Why UTF-8/16 character encodings?

Sat May 25 04:20:51 PDT 2013

On 05/25/2013 05:56 AM, H. S. Teoh wrote:
> On Fri, May 24, 2013 at 08:45:56PM -0700, Walter Bright wrote:
>> On 5/24/2013 7:16 PM, Manu wrote:
>>> So when we define operators for u × v and a · b, or maybe n²? ;)
>>
>> Oh, how I want to do that. But I still think the world hasn't
>> completely caught up with Unicode yet.
>
> That would be most awesome!
>
> Though it does raise the issue of how parsing would work, 'cos you
> either have to assign a fixed precedence to each of these operators (and
> there are a LOT of them in Unicode!),

I think this is what eg. fortress is doing.

> or allow user-defined operators
> with custom precedence and associativity,

This is what eg. Haskell, Coq are doing.
(Though Coq has the advantage of not allowing forward references, and 
hence inline parser customization is straighforward in Coq.)
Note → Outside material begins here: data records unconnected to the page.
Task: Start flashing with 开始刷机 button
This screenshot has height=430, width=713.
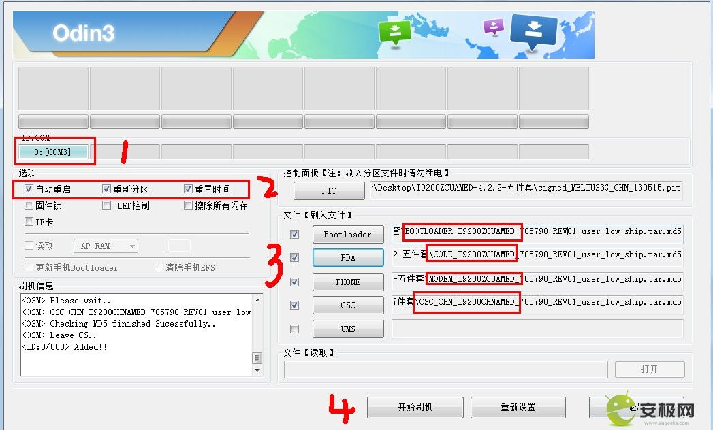Action: coord(415,408)
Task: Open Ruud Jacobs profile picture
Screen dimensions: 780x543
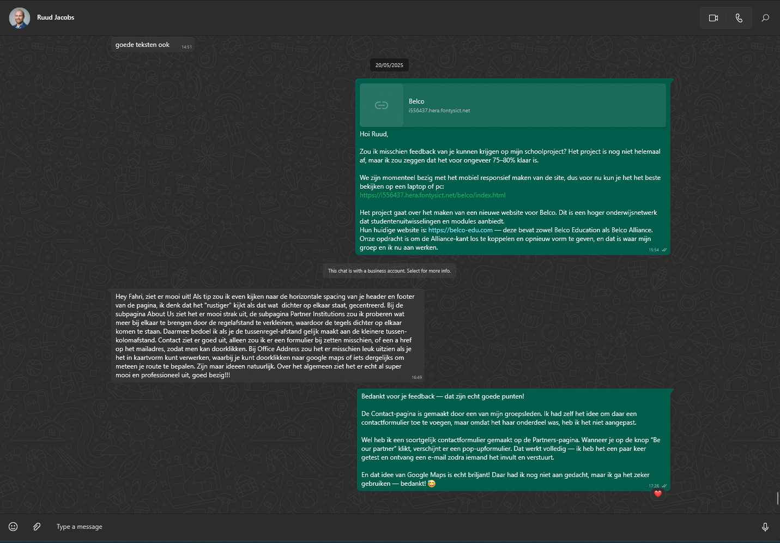Action: click(x=20, y=18)
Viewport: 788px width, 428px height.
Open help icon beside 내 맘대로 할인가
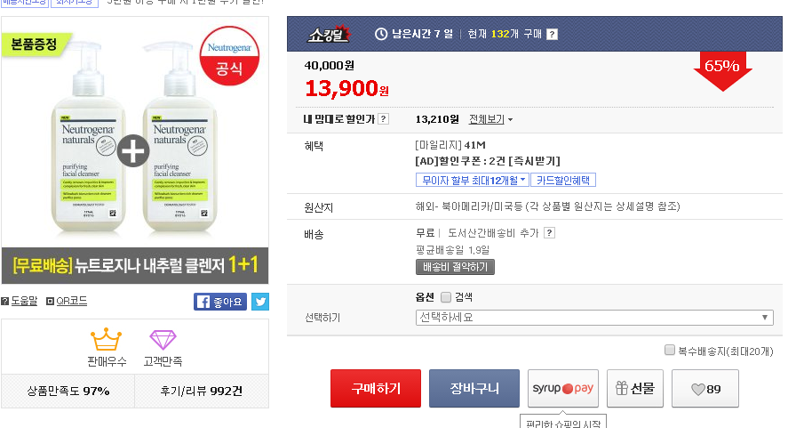[x=384, y=119]
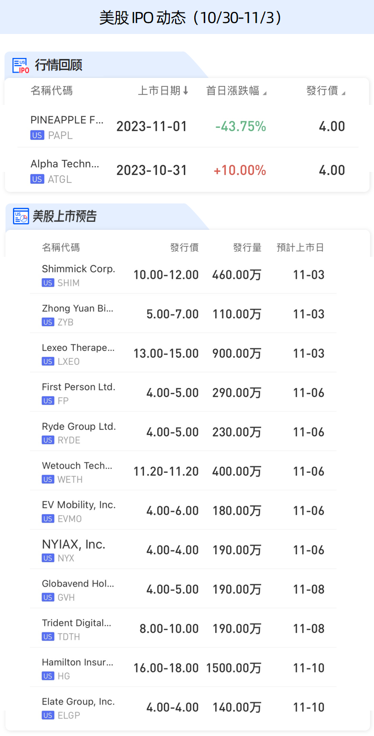
Task: Click the US badge beside PAPL
Action: (x=37, y=135)
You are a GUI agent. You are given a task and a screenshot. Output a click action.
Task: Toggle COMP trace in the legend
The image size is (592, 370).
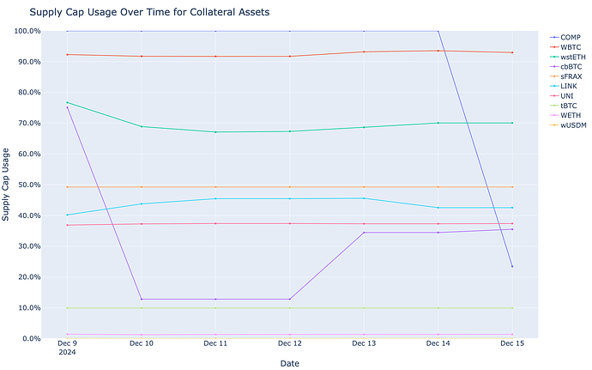coord(570,38)
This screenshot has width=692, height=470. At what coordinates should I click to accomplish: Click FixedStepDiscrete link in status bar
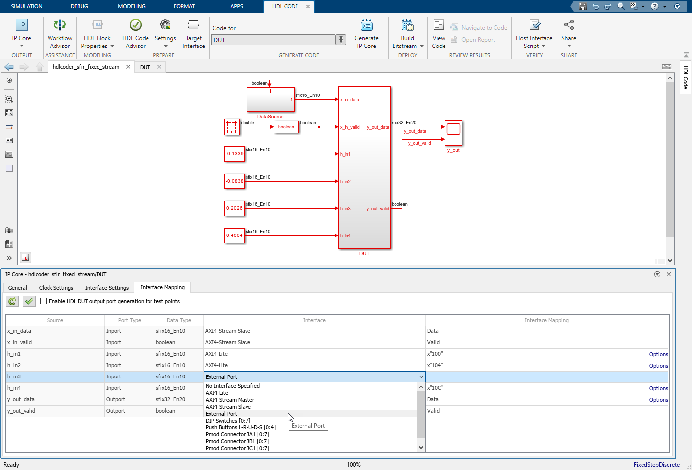pos(656,465)
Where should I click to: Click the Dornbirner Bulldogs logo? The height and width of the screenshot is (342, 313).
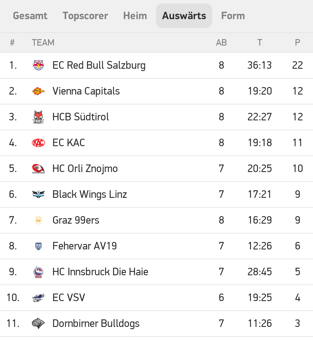pos(38,323)
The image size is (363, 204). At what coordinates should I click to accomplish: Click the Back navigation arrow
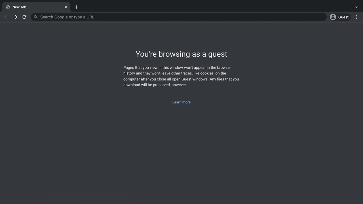(6, 17)
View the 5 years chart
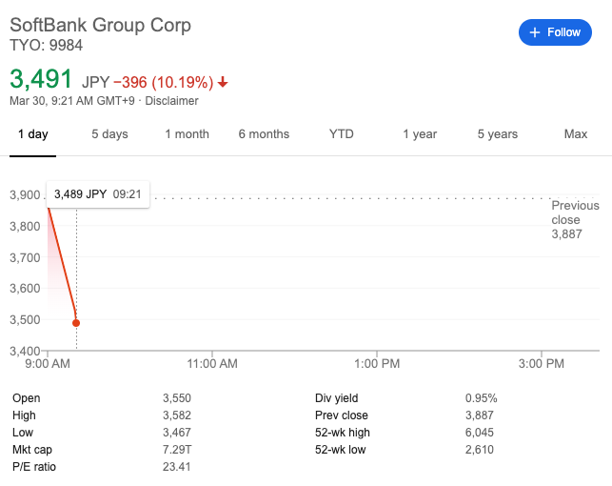 pyautogui.click(x=497, y=134)
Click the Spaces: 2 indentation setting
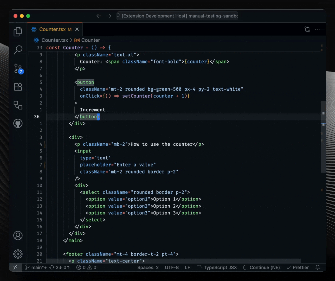This screenshot has width=335, height=281. [x=148, y=267]
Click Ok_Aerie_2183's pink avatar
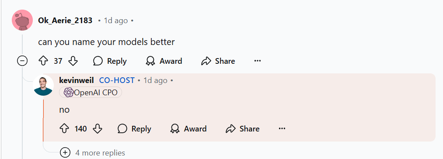Image resolution: width=443 pixels, height=159 pixels. pyautogui.click(x=22, y=20)
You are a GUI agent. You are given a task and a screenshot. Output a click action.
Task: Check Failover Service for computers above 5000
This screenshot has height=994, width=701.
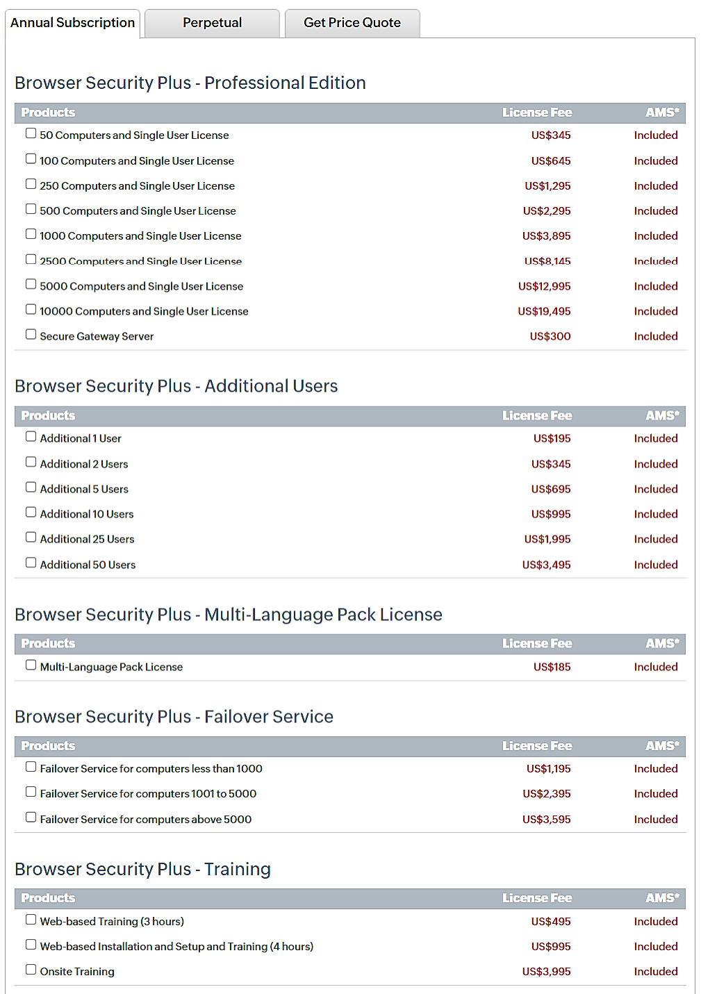coord(31,817)
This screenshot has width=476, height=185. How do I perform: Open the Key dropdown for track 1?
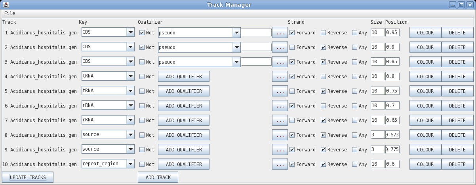tap(131, 32)
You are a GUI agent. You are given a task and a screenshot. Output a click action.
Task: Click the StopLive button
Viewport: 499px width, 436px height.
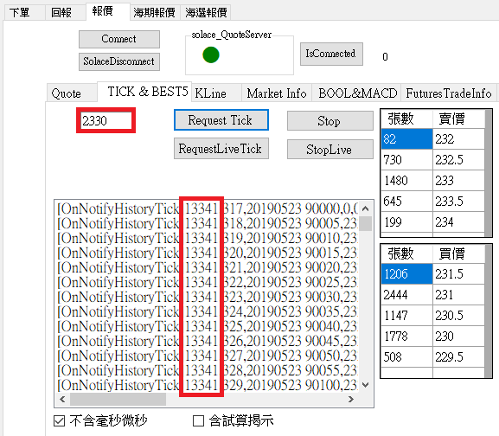pyautogui.click(x=330, y=149)
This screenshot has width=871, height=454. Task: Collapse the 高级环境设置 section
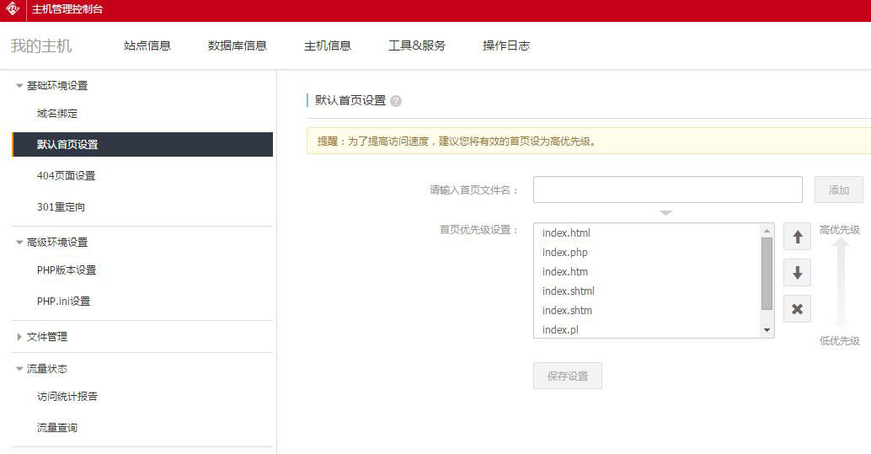[x=19, y=243]
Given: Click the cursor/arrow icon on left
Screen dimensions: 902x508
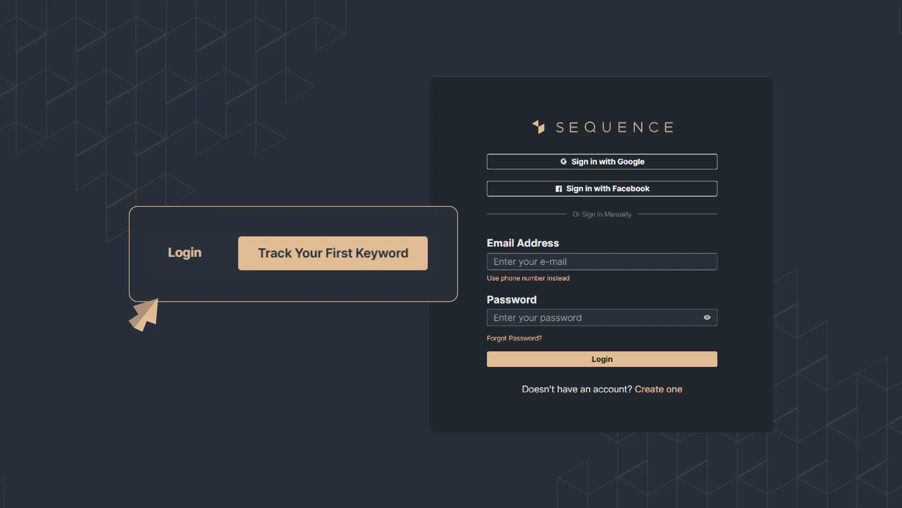Looking at the screenshot, I should pyautogui.click(x=143, y=314).
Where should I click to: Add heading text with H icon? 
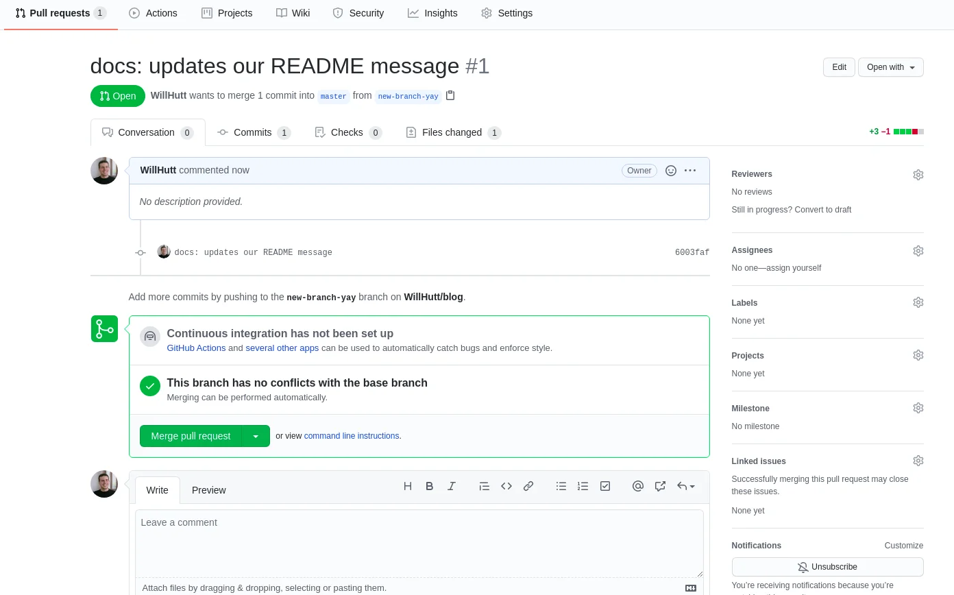[408, 486]
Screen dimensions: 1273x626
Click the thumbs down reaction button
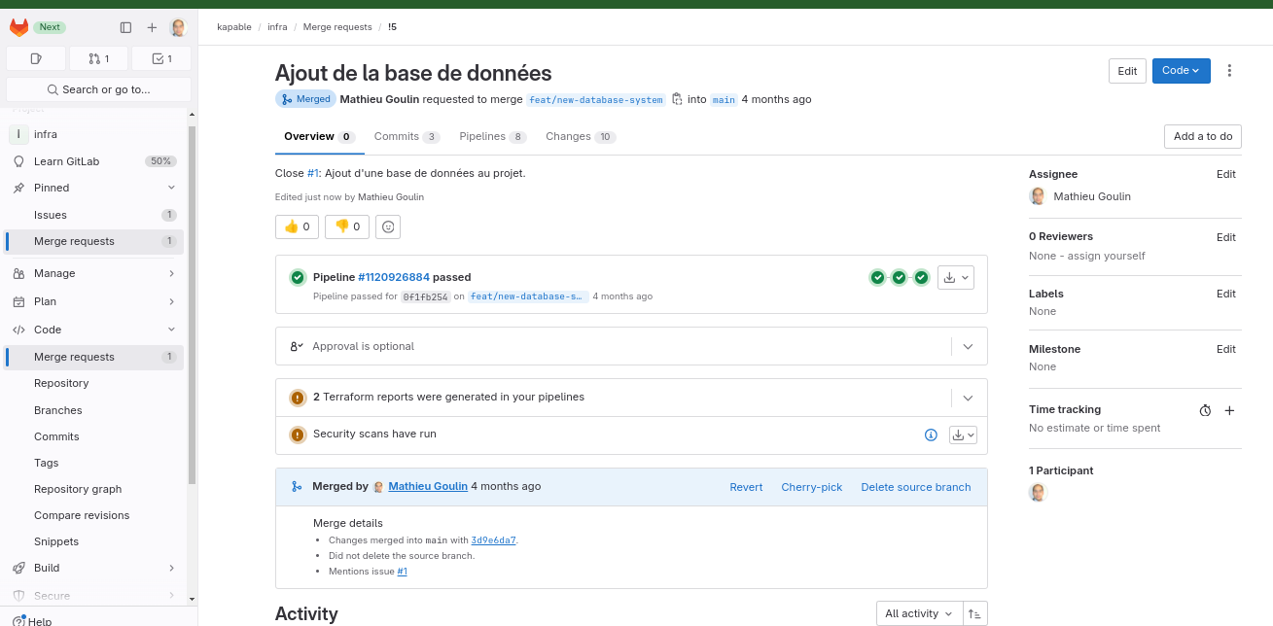[x=346, y=226]
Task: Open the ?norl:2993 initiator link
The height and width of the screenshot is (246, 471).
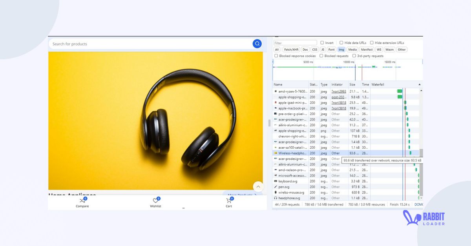Action: click(x=338, y=91)
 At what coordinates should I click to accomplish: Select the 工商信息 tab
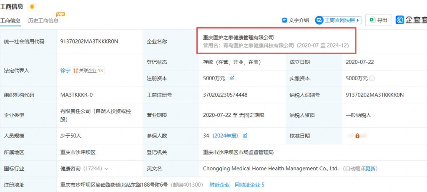(10, 21)
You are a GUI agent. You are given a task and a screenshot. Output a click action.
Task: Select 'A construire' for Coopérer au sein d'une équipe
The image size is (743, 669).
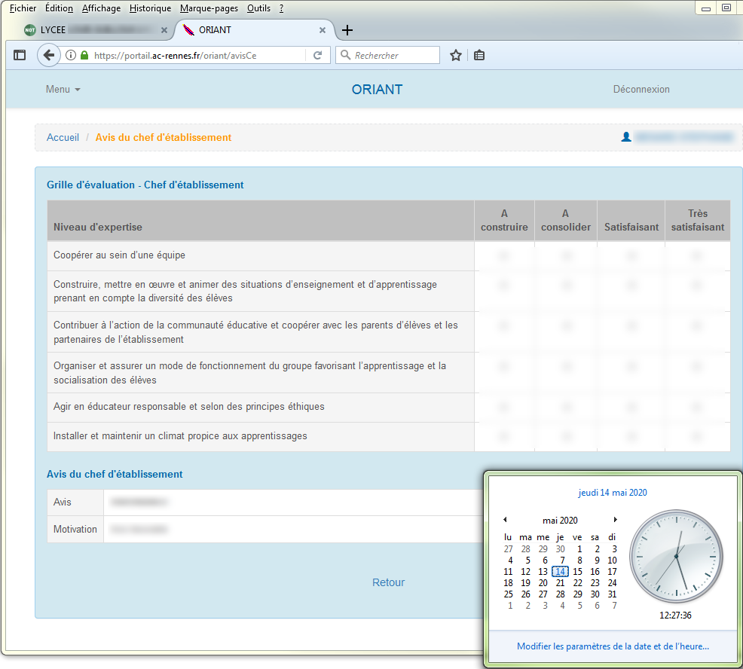tap(503, 256)
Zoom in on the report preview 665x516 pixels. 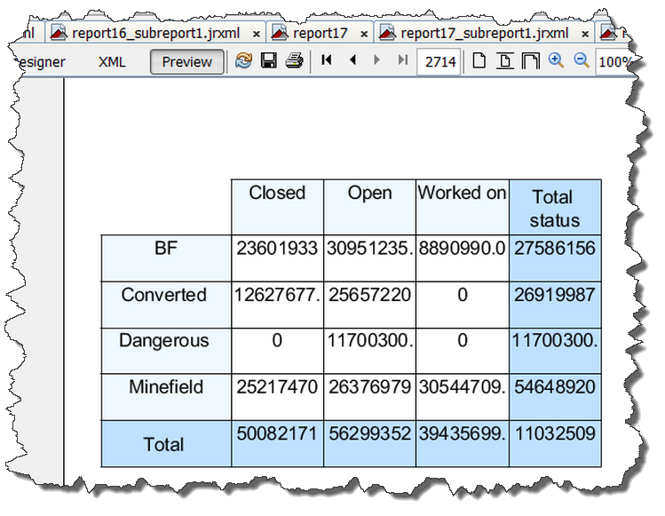pyautogui.click(x=557, y=61)
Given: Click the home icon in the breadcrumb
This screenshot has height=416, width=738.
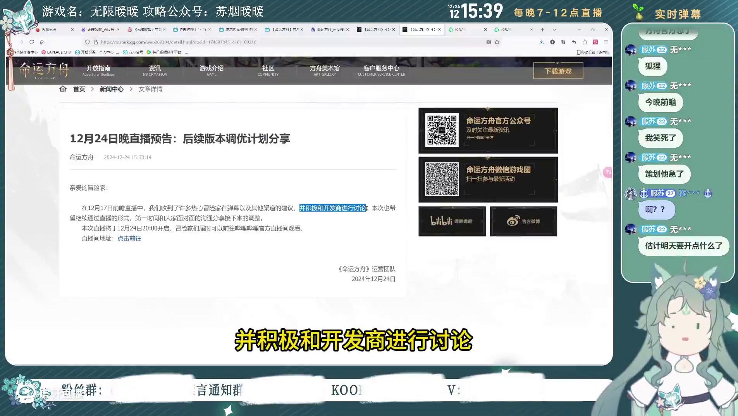Looking at the screenshot, I should tap(63, 89).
> which means nightmare for the
> parser (it has to adapt itself to new operators as the code is
> parsed/analysed,

It would be easier on the parsing side, since the parser would not fully 
parse expressions. Semantic analysis would resolve precedences. This is 
quite simple, and the current way the parser resolves operator 
precedences is less efficient anyways.

> which then leads to issues with what happens if two
> different modules define the same operator with conflicting precedence /
> associativity).
>

This would probably be an error without explicit disambiguation, or 
follow the usual disambiguation rules. (trying all possibilities appears 
to be exponential in the number of conflicting operators in an 
expression in the worst case though.)